[PATCH v3 0/6] mm: reduce the memory footprint of dying memory cgroups

linux-mm.kvack.org archive mirror
 help / color / mirror / Atom feed

From: Roman Gushchin <guroan@gmail.com>
To: linux-mm@kvack.org, kernel-team@fb.com
Cc: linux-kernel@vger.kernel.org, Tejun Heo <tj@kernel.org>,
	Rik van Riel <riel@surriel.com>,
	Johannes Weiner <hannes@cmpxchg.org>,
	Michal Hocko <mhocko@kernel.org>, Roman Gushchin <guro@fb.com>
Subject: [PATCH v3 0/6] mm: reduce the memory footprint of dying memory cgroups
Date: Wed, 13 Mar 2019 11:39:47 -0700	[thread overview]
Message-ID: <20190313183953.17854-1-guro@fb.com> (raw)
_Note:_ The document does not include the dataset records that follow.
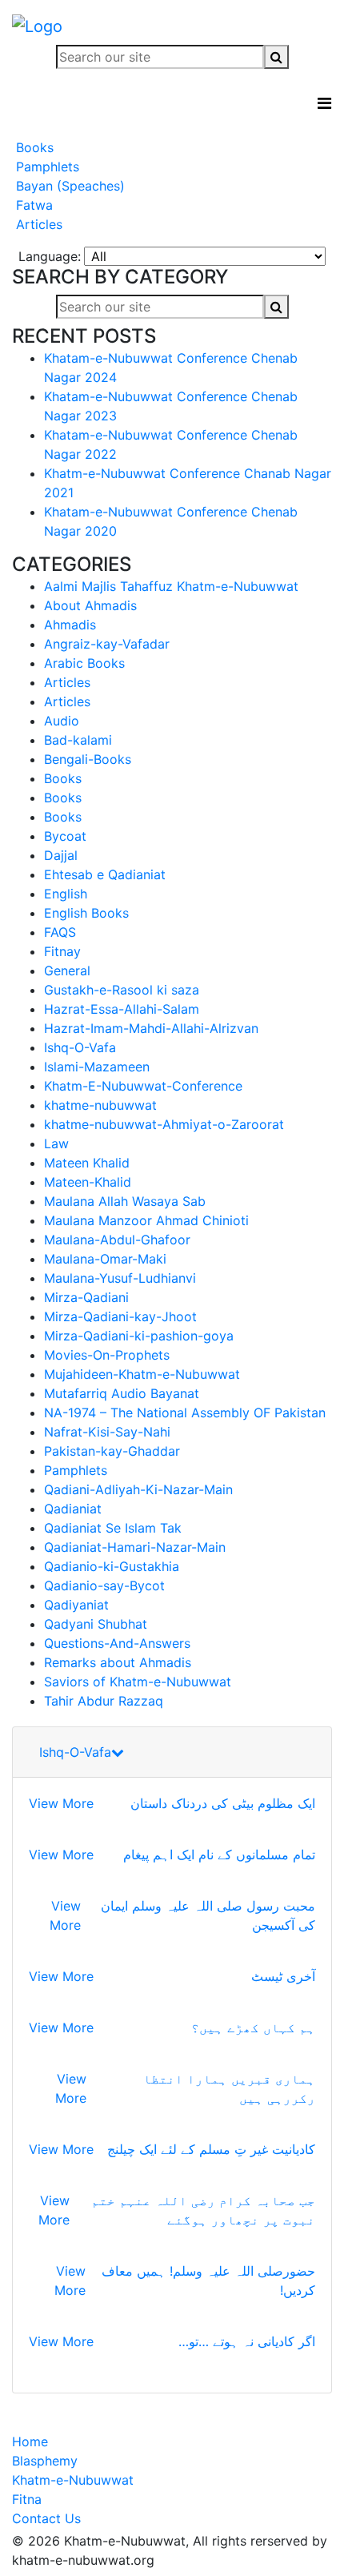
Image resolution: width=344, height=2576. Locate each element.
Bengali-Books (87, 759)
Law (56, 1143)
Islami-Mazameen (97, 1067)
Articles (37, 224)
A cgroup can remain in the dying state for a long time, being pinned in the
memory by any kernel object. It can be pinned by a page, shared with other
cgroup (e.g. mlocked by a process in the other cgroup). It can be pinned
by a vfs cache object, etc.

Mostly because of percpu data, the size of a memcg structure in the kernel
memory is quite large. Depending on the machine size and the kernel config,
it can easily reach hundreds of kilobytes per cgroup.

Depending on the memory pressure and the reclaim approach (which is a separate
topic), it looks like several hundreds (if not single thousands) of dying
cgroups is a typical number. On a moderately sized machine the overall memory
footprint is measured in hundreds of megabytes.

So if we can't completely get rid of dying cgroups, let's make them smaller.
This patchset aims to reduce the size of a dying memory cgroup by the premature
release of percpu data during the cgroup removal, and use of atomic counterparts
instead. Currently it covers per-memcg vmstat_percpu, per-memcg per-node
lruvec_stat_cpu. The same approach can be further applied to other percpu data.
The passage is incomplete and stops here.